## Exercise goal
Your answer must restate the listing below word for word and contain no images.
──────────────────────────────
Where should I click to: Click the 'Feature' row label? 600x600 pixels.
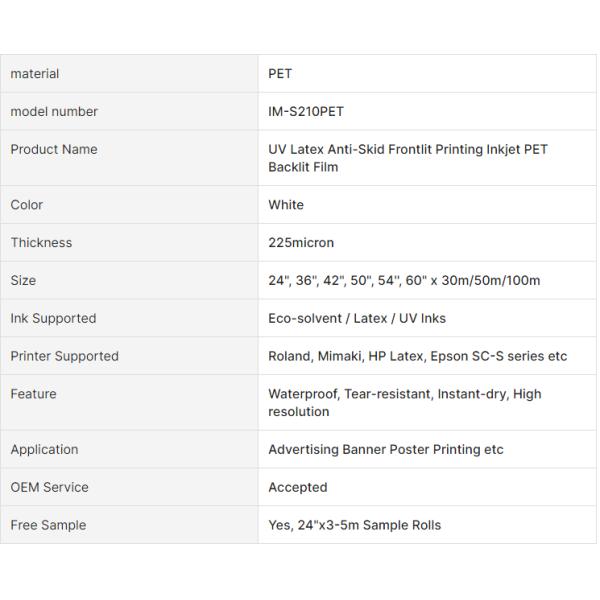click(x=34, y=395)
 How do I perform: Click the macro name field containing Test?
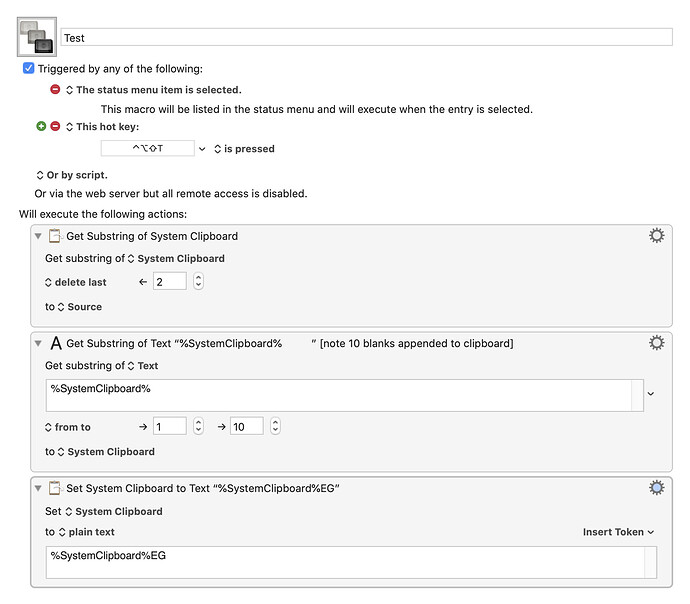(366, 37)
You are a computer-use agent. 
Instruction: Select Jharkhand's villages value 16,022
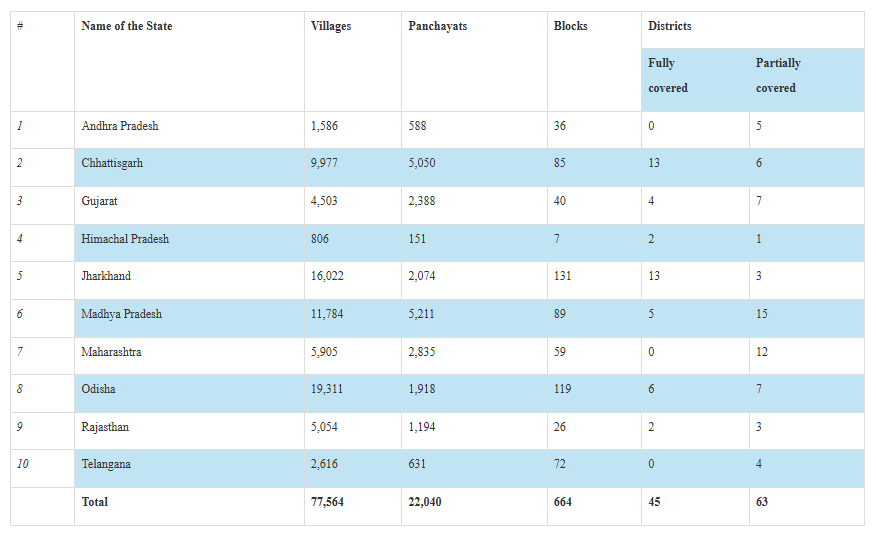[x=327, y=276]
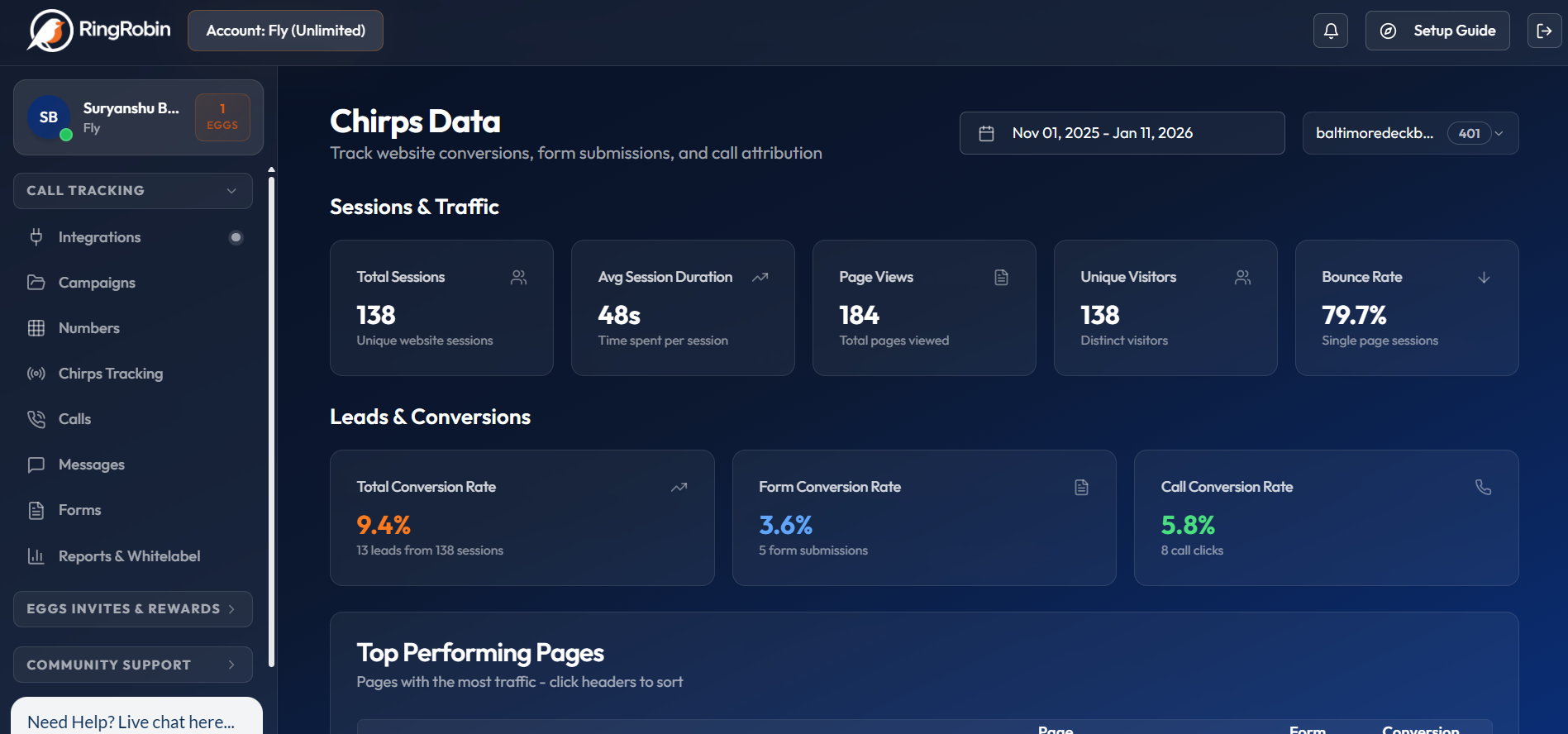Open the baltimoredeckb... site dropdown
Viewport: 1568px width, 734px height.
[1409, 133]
──────────────────────────────
## Exercise solution
Where should I click to: Click the 'Feature' row label? 600x600 pixels.
click(x=34, y=395)
 How do I perform: Click the macro name field containing Test?
(366, 37)
You are a computer-use agent. 
Instruction: Select Jharkhand's villages value 16,022
[x=327, y=276]
Open the baltimoredeckb... site dropdown
Viewport: 1568px width, 734px height.
[1409, 133]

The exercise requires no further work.